Over the past year, mental health has taken a hit. Mass Covid-19 deaths, depression, isolation, economic struggles, anxiety over the state of humankind—it’s been grim. Amidst all of this, people have found many ways to cope, from binge-watching to Peloton. Last week, mine was the release of Mass Effect: Legendary Edition.
To be clear, I’d be excited about this trilogy regardless of when it was released, but after the year I’ve had, I feel like I need a direct connection between my body and my PlayStation 5 so I can just download the game straight into my brain. For me, returning to the world of Mass Effect isn’t just about disconnecting from the world; it’s about reconnecting with old friends. Parasocial relationships are real, and right now my favorites are with Garrus, Tali, Liara, and Wrex.
Normally, this kind of reunion isn’t my bag. I’m generally not someone who replays games. I can count the number of story-driven games I’ve repeated on one hand—and it’s basically just a few Final Fantasy titles. Even when I say I want to replay a game before a sequel comes out (something I’m intending to do with Horizon Zero Dawn), I often never get around to it. But Mass Effect is appealing to me in a way that no new game is (or has been for a long time), and I’m certain it has to do with the difficulty of the past year. Things are rough; I’m turning to nostalgia for comfort. Which raises the question: Is this psychologically beneficial? Can Mass Effect massively affect my mental health?
In short, yes. According to Tim Wulf, who researches the effects of video games at Ludwig Maximilians University in Munich, nostalgia serves three essential purposes: First, he says, “it is self-oriented.” Basically, this means it helps people “feel closer to their true selves”—specifically, in this case, their pre-pandemic selves. Being in touch with who they were helps people stay in touch with who they could be, leaving them feeling optimistic about the future. Nostalgia’s second benefit is that it helps people see more meaning in their lives, and its final one is social; it “reminds people of the meaningful relationships they have and as such can counter loneliness and feelings of social exclusion.”
While Wulf is quick to note there haven’t yet been studies done on media nostalgia in the time of Covid-19, there is definitely research on how people are using entertainment to deal with life in a pandemic. One recent study, for example, found that “media is closely intertwined with well-being.” Put another way: It’s a coping mechanism people are turning to a lot these days. Recently, Wulf has been looking at the relationship between nostalgic media usage and certain stressors that have been prevalent during the pandemic. His findings so far suggest “people might turn toward nostalgia to experience relatedness that they (because of the lockdown) could not experience otherwise.”
Which brings us back to Mass Effect.
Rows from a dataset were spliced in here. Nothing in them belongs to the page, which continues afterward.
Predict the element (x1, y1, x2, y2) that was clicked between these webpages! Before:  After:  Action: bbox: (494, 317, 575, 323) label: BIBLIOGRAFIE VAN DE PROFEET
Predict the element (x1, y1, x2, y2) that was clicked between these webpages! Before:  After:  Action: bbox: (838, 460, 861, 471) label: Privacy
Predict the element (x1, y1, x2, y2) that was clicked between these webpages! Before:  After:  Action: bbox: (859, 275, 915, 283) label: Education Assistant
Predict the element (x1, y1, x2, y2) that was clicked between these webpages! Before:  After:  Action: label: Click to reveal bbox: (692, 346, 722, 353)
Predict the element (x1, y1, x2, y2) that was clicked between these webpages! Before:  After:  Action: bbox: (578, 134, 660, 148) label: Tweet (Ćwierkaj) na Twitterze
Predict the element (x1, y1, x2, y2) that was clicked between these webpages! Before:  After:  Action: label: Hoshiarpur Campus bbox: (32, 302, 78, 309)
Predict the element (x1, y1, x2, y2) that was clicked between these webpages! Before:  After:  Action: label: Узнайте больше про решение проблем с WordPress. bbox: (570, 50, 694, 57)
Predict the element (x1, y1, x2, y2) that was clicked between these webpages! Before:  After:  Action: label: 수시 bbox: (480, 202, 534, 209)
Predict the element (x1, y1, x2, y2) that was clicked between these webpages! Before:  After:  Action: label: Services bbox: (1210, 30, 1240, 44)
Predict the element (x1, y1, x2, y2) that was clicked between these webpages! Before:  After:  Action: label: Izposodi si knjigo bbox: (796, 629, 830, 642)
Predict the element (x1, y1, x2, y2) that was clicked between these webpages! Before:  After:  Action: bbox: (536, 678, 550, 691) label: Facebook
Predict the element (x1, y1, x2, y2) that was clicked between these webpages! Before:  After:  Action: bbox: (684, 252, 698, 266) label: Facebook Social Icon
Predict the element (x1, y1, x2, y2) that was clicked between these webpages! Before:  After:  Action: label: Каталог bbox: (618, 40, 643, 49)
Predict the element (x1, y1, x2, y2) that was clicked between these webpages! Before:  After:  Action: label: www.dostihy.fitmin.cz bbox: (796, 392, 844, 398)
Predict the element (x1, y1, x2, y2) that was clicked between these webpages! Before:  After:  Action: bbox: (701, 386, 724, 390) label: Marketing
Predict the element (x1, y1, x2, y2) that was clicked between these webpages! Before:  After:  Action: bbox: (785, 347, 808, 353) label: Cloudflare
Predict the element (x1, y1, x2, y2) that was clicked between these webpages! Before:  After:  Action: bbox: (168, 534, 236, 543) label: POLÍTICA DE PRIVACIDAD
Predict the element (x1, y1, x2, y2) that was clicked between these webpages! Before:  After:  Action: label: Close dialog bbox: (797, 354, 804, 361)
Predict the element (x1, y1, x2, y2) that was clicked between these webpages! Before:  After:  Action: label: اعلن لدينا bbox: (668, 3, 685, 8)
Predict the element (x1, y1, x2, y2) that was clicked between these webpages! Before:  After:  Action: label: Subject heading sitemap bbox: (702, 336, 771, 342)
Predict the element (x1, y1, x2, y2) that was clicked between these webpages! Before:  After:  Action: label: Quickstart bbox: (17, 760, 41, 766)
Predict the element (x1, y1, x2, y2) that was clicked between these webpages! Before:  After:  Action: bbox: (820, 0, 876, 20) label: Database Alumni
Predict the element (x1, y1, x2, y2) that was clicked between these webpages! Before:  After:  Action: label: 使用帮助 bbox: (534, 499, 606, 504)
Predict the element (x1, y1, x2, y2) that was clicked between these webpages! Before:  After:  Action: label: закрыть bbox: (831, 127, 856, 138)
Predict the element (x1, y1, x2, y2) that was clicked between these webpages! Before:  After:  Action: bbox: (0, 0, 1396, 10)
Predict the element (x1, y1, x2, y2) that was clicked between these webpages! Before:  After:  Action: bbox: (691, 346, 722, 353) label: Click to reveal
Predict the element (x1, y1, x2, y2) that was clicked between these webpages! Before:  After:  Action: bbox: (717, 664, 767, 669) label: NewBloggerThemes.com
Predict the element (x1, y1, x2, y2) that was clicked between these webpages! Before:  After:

This title has never just been about gameplay for me. Instead, it’s about my attachment to the characters, from Jennifer Hale’s FemShep to all the other companions that make the game worthwhile. I don’t play to win so much as I play to hang out. (In this case, it really is about the friends I made along the way.) Visiting this world when I’m feeling more isolated than ever is exactly the kind of throwback memory I need.
That’s not going to be the case for everyone, though. That’s OK. Some people are using media and video games to have new experiences because the pandemic has denied them the ability to do so in real life. When everything, every day, feels the same, why would you want to experience the familiar in your entertainment as well? Well, because everyone’s brain is different. Some people find comfort in new things; others, like me, crave the familiar. Both are fine. There are no absolutes. The most important thing is to not feel guilty no matter which way of coping works best. If you want to play the same video game every day for months on end, you can and you should. Do what feels right; try not to stress about the effects.